I have to say that I cannot understand how anyone can remain a Catholic after seeing this film or acknowledging what it portrays. But then, as a former priest says in the film, the church is an institution for the centuries; a believer can focus on the future and try to forget the past. And there's a mighty fine Pope, mostly, in power now. But what the film shows of the damage caused by lack of accountability, the corruption of power and cronyism and an inflated sense of entitlement, is stomach-turning.

Just as a film, it's fantastic with 100% superb, no, perfect performances, including, I'm happy to say, Rachel McAdams and Len Cariou, two great Canadian actors. But every actor is first rate - nothing overstated, just honest film-making and performances, superb. Go see it. Go see it. Because what it told me, most of all, is that nothing is more powerful than the truth-telling of good journalism - and good writing.

Speaking of writing - I have failed in my resolve not to blog. Failed dismally. C'est la vie.

I've just had leftover Christmas dinner and a few glasses of wine. I may watch a movie on TV and I will certainly read; walking home from the cinema, I went into the great used bookstore BMV on Yonge St., could not resist buying a book about William Morris, one of my heroes.
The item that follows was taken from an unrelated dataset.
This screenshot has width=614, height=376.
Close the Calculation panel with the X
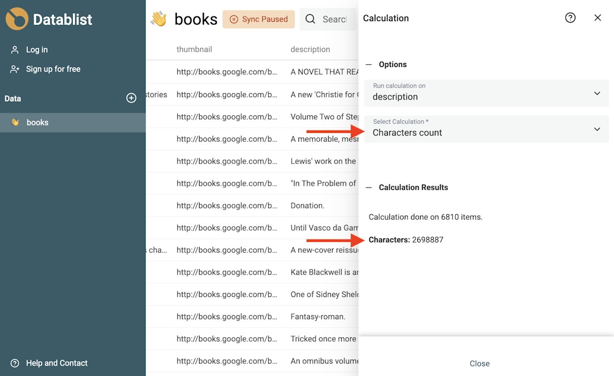click(x=598, y=18)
And then I will go to bed. A sane, quiet New Year's Eve.

I wish all of you a joyful new year, a wonderful 2016, healthy and productive with good friends, good food, a sense of accomplishment. Here's my new year's gift to you - Macca's isolated vocal track for O Darling - what heaven to hear that incredible, powerful voice.
Do yourself another favour, watch Aretha Franklin sing "You make me feel like a natural woman" at the Kennedy Centre honours recently. Shivers down the spine.
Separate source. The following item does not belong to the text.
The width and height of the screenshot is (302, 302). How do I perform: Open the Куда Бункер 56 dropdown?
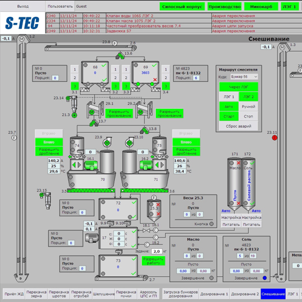[x=244, y=77]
Thank you for music. Thank you for writing. Thank you for breath. Thank you for home.

Here's Britannia Park, a playground where Eli played in the summer, yesterday morning. O Canada.
The woods are lovely, dark and deep. And I have miles to go before I sleep. And so do you.


  1. I, for one, am glad you failed to stop blogging. As are, I am sure, all your peeps.

  2. Thank you, dear friends and fellow bloggers. How wonderful it is that we can follow each other's lives this way. Hooray for 2015. Onward!

  3. Hi Beth. I hope that the film, JOY, is on your list (with Jennifer Lawrence) because it is phenomenal. And I'm dying to see Spotlight. Have a happy, healthy, prosperous 2016.

    Juliet in Paris

  4. Same to you, Juliet, and thanks for the recommendation, I'll put Joy on the list - along with Carol, Brooklyn, Suffragette and several others ... Today a documentary about a Canadian poet, nothing better than that.

  5. And The Big Short - a scathing indictment of capitalism, just for fun.